[RECORDS]
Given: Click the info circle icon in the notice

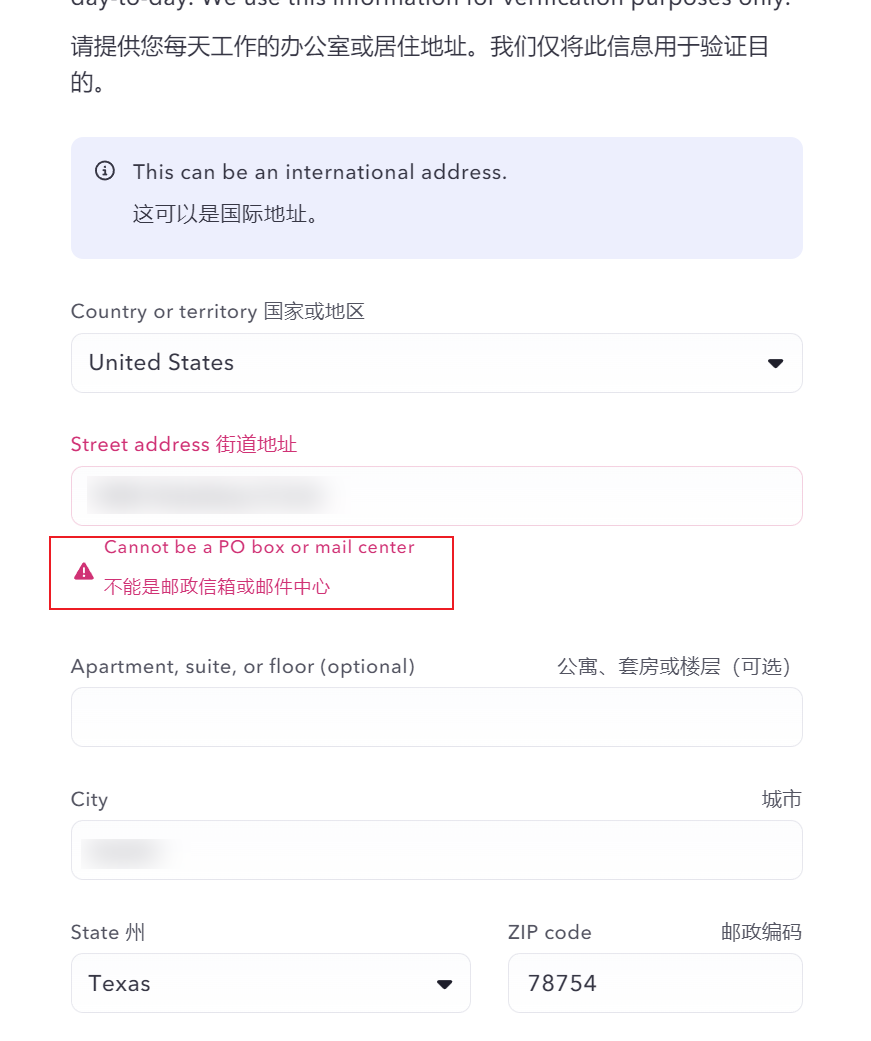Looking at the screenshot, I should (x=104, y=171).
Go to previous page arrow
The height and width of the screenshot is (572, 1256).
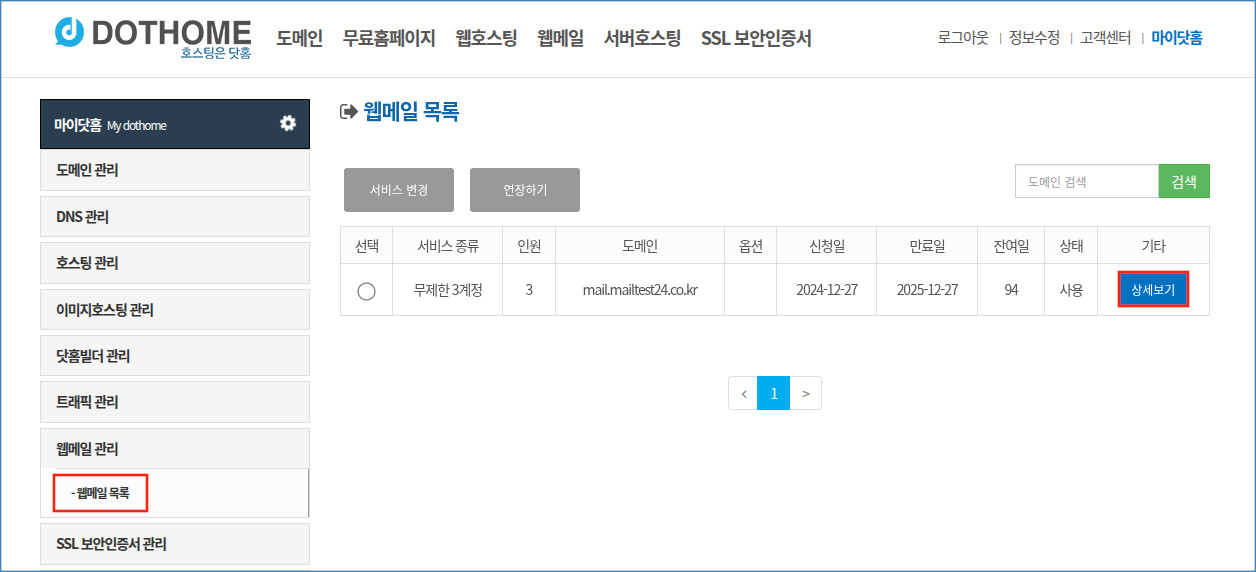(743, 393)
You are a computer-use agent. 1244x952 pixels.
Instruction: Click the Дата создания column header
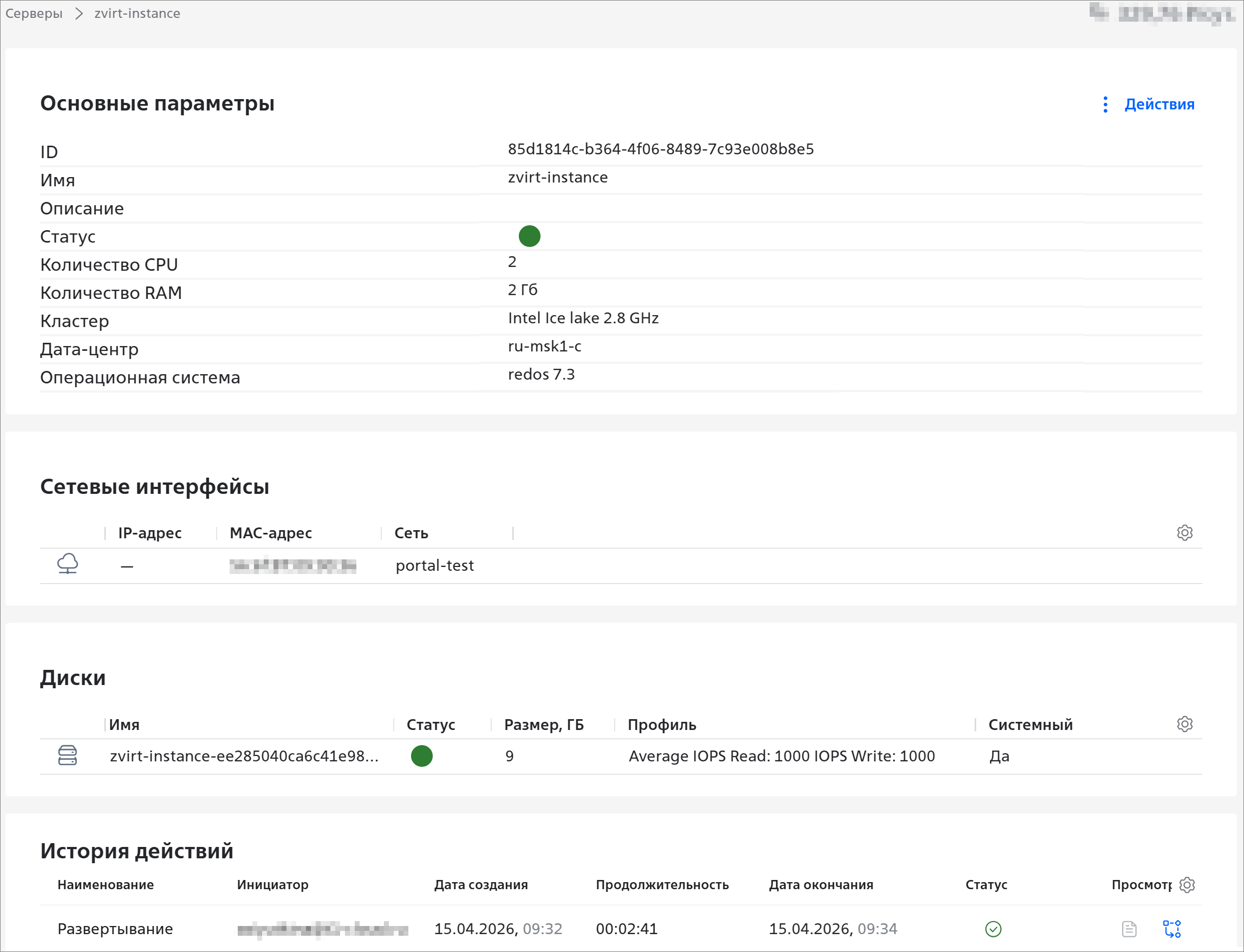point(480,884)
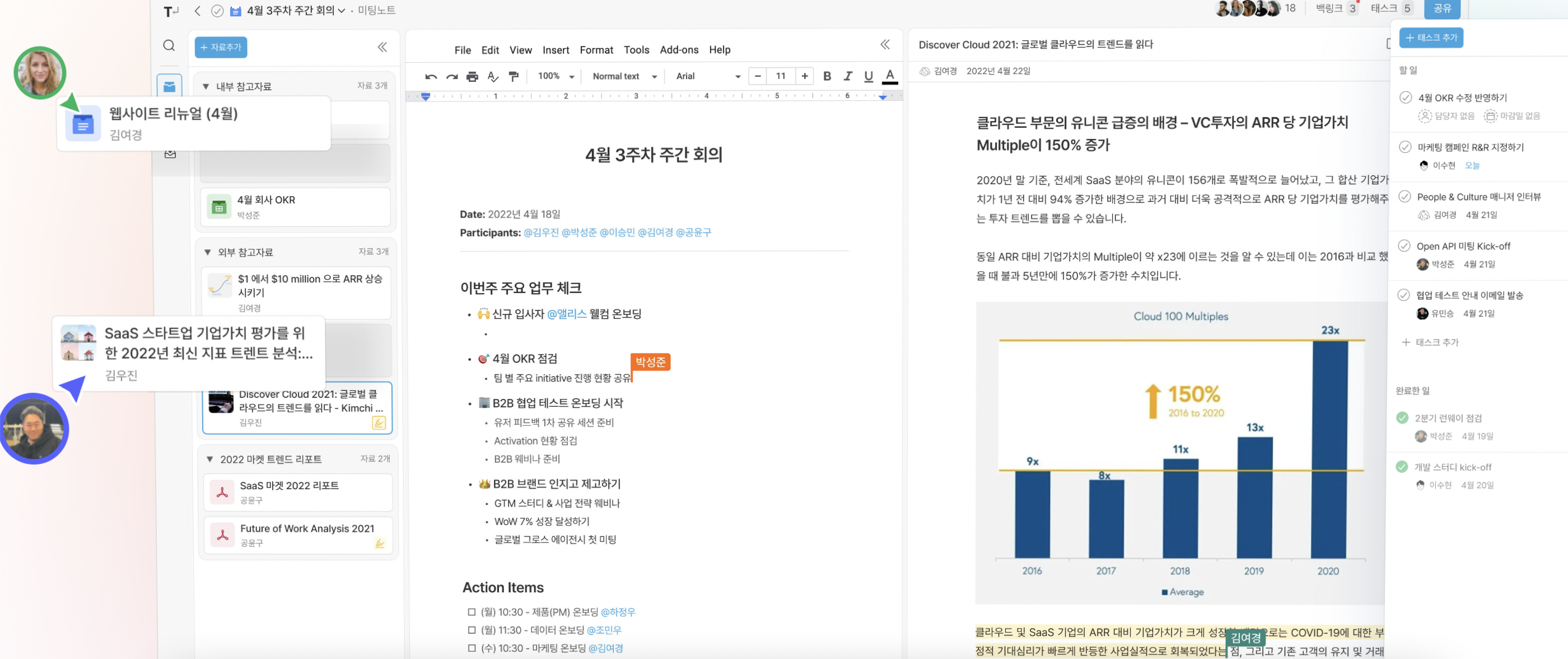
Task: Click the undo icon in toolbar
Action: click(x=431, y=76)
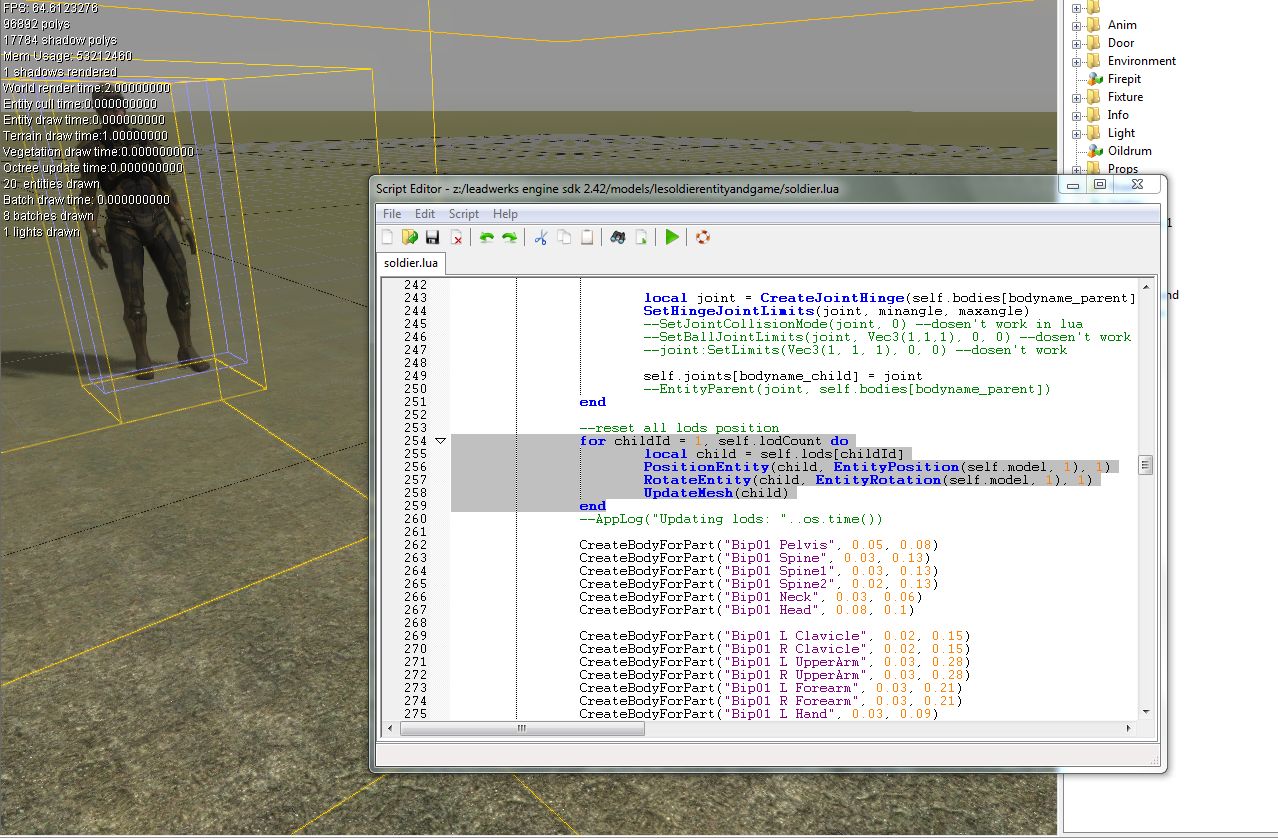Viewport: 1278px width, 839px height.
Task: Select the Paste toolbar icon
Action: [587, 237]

[WHAT THE TASK ASKS] Render every line of the records above as a JSON array of strings, one string per line, omitting blank lines and leaving out the pictures.

[WRITTEN REPLY]
[
  "Given: Click the info circle icon in the notice",
  "Looking at the screenshot, I should (x=104, y=171).",
  "Go to previous page arrow",
  "The height and width of the screenshot is (572, 1256).",
  "(743, 393)",
  "You are a computer-use agent. 1244x952 pixels.",
  "Instruction: Click the Дата создания column header",
  "point(480,884)",
  "Task: Click the undo icon in toolbar",
  "Action: click(x=431, y=76)",
  "Viewport: 1278px width, 839px height.",
  "Task: Select the Paste toolbar icon",
  "Action: [587, 237]"
]